Voilà donc ce que les gens appellent amour, songea-t-il tout en tentant de passer son trop-plein d’émotions au crible de la raison. Cet affreux… ce puissant maléfice, c’est lui qui a poussé Mère dans les bras de mon misérable tyran de père. Dans les contes, combien de héros sans cervelle se rendent coupables d’actes aussi héroïques que stupides par amour ?

Et surtout, de combien, moi, vais-je me rendre coupable pour la même raison ?

Les émois d’Umbo s’expliquaient enfin. Rigg prenait l’initiative à chaque décision, c’était un fait, mais la principale cause de jalousie d’Umbo venait surtout du comportement de Param à l’égard de son frère, de son attitude complice et désinvolte. Ils avaient vécu sous le même toit pendant des mois, étaient frère et sœur et avaient planifié leur évasion ensemble, l’un et l’autre s’étaient sauvé la vie et…

Et moi aussi, je lui ai sauvé la vie ! Et elle a sauvé la mienne !

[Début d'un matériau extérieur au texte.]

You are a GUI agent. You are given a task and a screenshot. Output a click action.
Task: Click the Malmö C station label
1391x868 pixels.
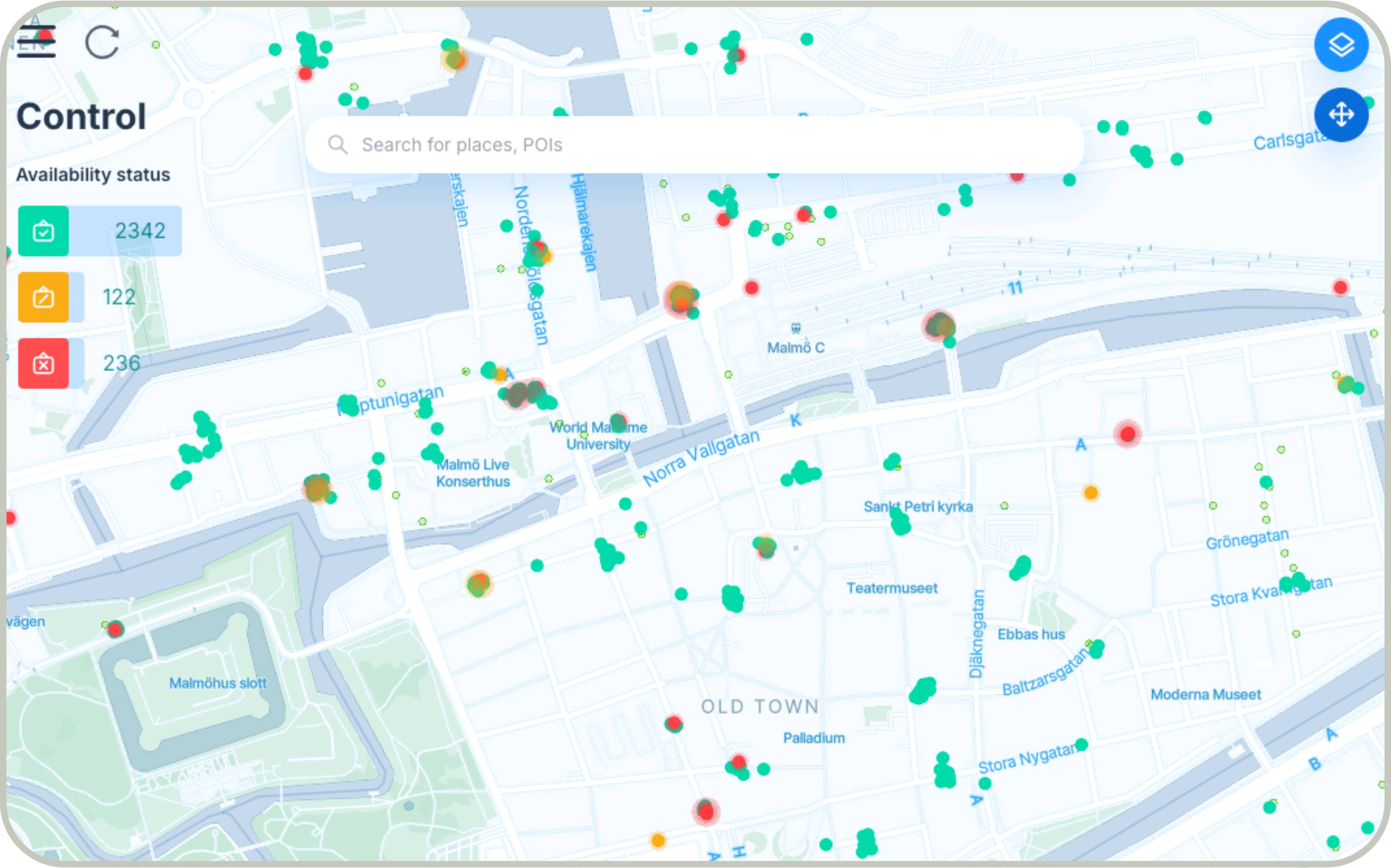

Oui, une toute petite fois : lors du saut du rocher. Elle avait pris Umbo par la main, l’avait aidé à se relever et d’un pas, ils s’étaient élancés dans le vide. Plus tard, ils avaient franchi le Mur, toujours main dans la main…

Il sentait encore la douce chaleur de la paume de Param au creux de la sienne. Ou du moins un frisson, à ce souvenir.

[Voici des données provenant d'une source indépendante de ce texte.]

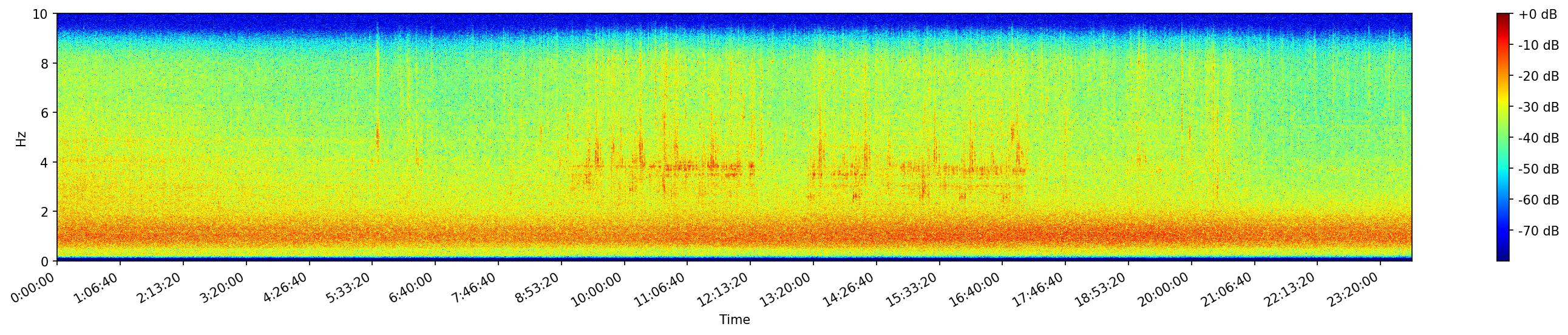Click the -70 dB colorbar label

tap(1539, 231)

Mathématiquement, elle a deux ans de plus que Rigg et moi, mais dans les faits, nous avons tous plus ou moins le même âge. Quant à son sang royal, parlons-en. La reine mère a tout fait pour la supprimer ! Si ça ne s’appelle pas renier sa fille… Elle fait partie du commun des mortels maintenant, comme moi. Tout reste jouable.

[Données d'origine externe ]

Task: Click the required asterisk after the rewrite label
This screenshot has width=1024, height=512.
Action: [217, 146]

Roturière par force de loi, mais fille de monarque dans les veines.

Je dois vraiment passer pour un queuneu de première à ses yeux, un bouseux pas très fute-fute, alors qu’elle et Rigg se comprennent, avec leur langage de la haute. Il a habité chez elle, il s’est assis à sa table et il maîtrise les règles de la bienséance. Tandis que moi, je l’ai accompagnée le temps d’une traversée et lui ai allumé quelques feux de camp, comme une bonne à tout faire. Comme si j’étais le larbin de Rigg. Et pas dans la catégorie majordome incollable sur les bonnes manières, non, plutôt laquais corvéable à merci, recruté pour les besoins du voyage entre Aressa Sessamo et le Mur.

Suffit, se tança Umbo. Rien ne sert d’en vouloir au monde entier. L’amour t’aveugle et, comme te l’a si bien expliqué un jour le Voyageur, te pousse à écarter tous tes rivaux dans ta quête amoureuse. Rigg n’est pas à proprement parler un rival – il est son frère, pas un soupirant. Mais il a ses faveurs. Elle se livre à lui en aparté, lui confie ses petits secrets, toutes ces choses que tu aimerais tant partager avec elle. Seul.

Param le méprisait, lui. Comment pouvait-il en être autrement ? Même avec la meilleure volonté du monde, il ne la ferait jamais sienne. Cette pensée le mettait hors de lui. En même temps, il avait bien conscience de l’ineptie de ses propres supputations. Qu’était-il, devin ? Tous deux étaient si jeunes, qu’attendait-il au juste de leur relation ?

Tu deviens fou, frissonna-t-il. Chasse cette obsession, maintenant qu’elle a le visage de Param.